# [SELECTED EXTRACT]
----
Hi,

I'm developing an application that will be comprised of two large
parts: the repository part (Sling-based) and the business logic part.

The latter will deal with complex relationships between the content and
the users, content workflows etc. - all the stuff that is much more
naturally expressed within the relational and object-oriented paradigm
rather than hierarchical paradigm which Sling implements; hence the separation 
between the parts. Thus, there will be a set of two REST APIs, and a HTML5 
frontend will operate both of them.

I'm an experienced Java EE developer, so most likely the business
logic  part will be implemented with JAX-RS + JPA [+ EJB]. AFAIK there are two 
deployment options here, and I wanted to discuss them together
with their benefits and drawbacks. The options are: 1) WAB deployed to
the same OSGi container Sling runs in, and 2) WAR deployed to a
separate application server.

Integrated deployment
=====================

>From what I've learned yet, I'll have to rely on Apache Aries as an
implementation of JAX-RS, JPA, EJB and JTA on OSGi platform (so-called
OSGi Enterprise). The application itself should be packaged as a WAB
and deployed to the same Felix container used by Sling.

Pros:

- to work with the underlying repository, we can use JCR API directly
(can we?)
- moreover, we can use transactions that would span both JPA and JCR
realms (can we?)
- we can use single authentication mechanism for both Sling and JAX-RS
endpoints (can we?)
- no separate application server required, thus less memory/CPU
overhead and simpler deployment process.

Cons:

- there are concerns about stability and feature completeness of Aries
JAX-RS implementation. The spec itself is in a draft [1], and the
implementation [2] AFAIK is not yet a part of the official Aries
distro;
- I'll be limited to Java EE APIs implemented by Aries, hence there'll
be neither CDI nor WebSocket (or will they?)
- the JAX-RS part couldn't be scaled/clustered independently of Sling.

Separate deployment
===================

In this scenario, the application will be packaged as a WAR and
deployed to a Java EE server (maybe even the same server Sling runs on,
should the latter be deployed as a WAR too).
----
# [DATA EXCERPTS]
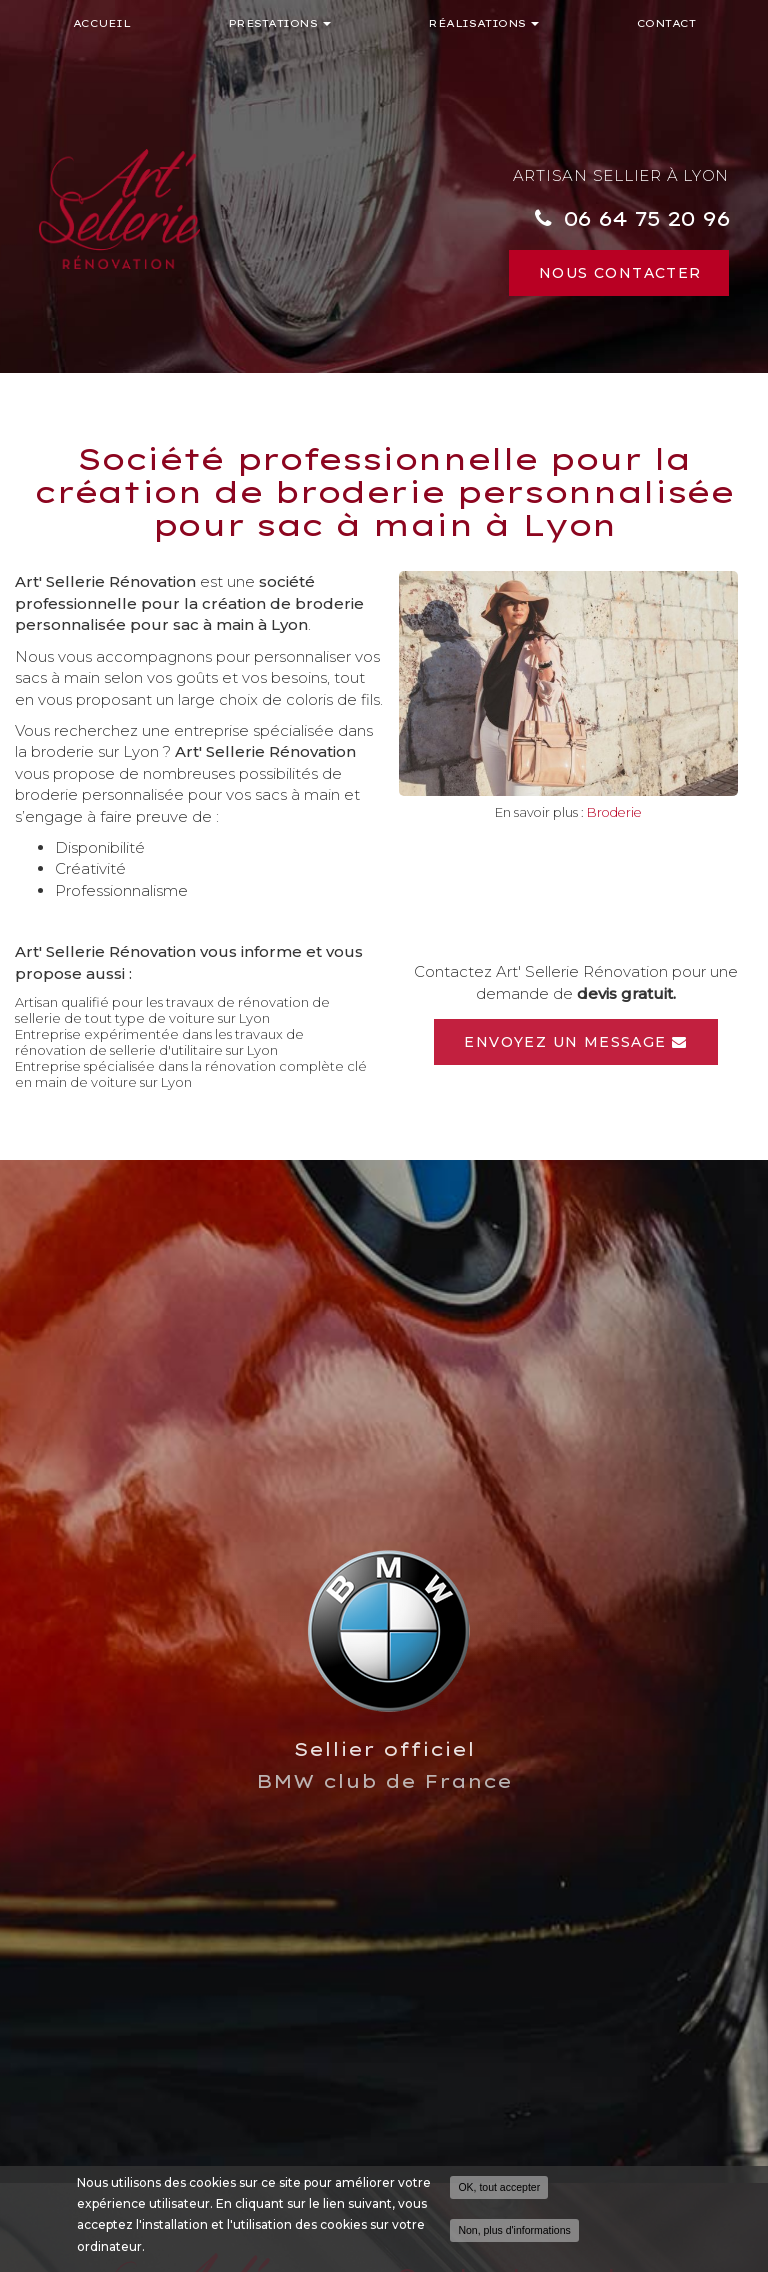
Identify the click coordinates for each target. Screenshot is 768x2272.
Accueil (102, 23)
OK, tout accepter (499, 2187)
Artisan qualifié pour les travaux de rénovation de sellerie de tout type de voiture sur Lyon (172, 1010)
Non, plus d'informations (514, 2230)
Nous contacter (620, 273)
----
# [TASK DETAILS]
Can you write out the passage of the deployment post starting with "- to work with" and going on through "realms (can we?)", substituting "operations" for "transactions"?

# [TASK RESULT]
- to work with the underlying repository, we can use JCR API directly
(can we?)
- moreover, we can use operations that would span both JPA and JCR
realms (can we?)